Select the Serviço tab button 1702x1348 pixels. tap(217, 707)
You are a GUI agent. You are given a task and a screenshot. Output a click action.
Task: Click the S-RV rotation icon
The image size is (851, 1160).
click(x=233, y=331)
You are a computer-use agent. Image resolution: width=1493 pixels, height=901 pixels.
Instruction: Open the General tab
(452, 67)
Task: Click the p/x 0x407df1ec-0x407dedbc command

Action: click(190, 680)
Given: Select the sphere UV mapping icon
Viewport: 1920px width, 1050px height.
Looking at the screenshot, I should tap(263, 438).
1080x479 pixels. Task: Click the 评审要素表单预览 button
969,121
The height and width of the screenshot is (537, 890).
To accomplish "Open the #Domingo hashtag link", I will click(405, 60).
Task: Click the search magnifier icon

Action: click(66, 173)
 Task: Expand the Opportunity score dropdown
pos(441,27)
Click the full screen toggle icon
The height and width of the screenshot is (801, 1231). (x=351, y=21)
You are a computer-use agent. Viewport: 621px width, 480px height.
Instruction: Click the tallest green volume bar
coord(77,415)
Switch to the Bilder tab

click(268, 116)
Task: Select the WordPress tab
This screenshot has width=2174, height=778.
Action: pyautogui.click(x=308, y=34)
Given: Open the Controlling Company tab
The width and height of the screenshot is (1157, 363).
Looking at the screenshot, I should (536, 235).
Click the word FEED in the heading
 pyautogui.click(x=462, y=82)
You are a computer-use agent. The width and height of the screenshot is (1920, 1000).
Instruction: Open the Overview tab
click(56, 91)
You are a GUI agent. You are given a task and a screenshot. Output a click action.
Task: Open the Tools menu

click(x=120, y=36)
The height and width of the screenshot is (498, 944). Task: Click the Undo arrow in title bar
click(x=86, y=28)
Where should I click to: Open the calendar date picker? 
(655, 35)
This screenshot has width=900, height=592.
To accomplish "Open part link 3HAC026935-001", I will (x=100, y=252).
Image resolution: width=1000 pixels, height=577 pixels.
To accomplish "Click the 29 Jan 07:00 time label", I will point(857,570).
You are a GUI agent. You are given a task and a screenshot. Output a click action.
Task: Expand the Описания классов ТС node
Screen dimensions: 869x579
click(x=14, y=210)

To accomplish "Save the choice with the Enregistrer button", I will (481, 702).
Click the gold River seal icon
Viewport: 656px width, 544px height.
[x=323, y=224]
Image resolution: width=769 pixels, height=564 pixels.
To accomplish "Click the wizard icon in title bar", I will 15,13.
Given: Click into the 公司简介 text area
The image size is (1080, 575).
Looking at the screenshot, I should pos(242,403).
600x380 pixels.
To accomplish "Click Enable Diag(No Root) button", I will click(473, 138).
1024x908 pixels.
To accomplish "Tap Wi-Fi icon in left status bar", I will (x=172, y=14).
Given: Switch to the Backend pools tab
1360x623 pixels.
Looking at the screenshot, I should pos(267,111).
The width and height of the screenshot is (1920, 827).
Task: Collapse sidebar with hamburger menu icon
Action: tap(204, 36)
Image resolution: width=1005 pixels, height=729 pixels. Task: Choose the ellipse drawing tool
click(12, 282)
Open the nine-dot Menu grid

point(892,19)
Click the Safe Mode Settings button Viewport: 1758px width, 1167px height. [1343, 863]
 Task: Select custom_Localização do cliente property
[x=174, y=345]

────────────────────

Search the material above for the string "link". Show every line that holds it.

#### RESPONSE BELOW
To accomplish "Open the #Domingo hashtag link", I will click(405, 60).
To accomplish "Open part link 3HAC026935-001", I will (x=100, y=252).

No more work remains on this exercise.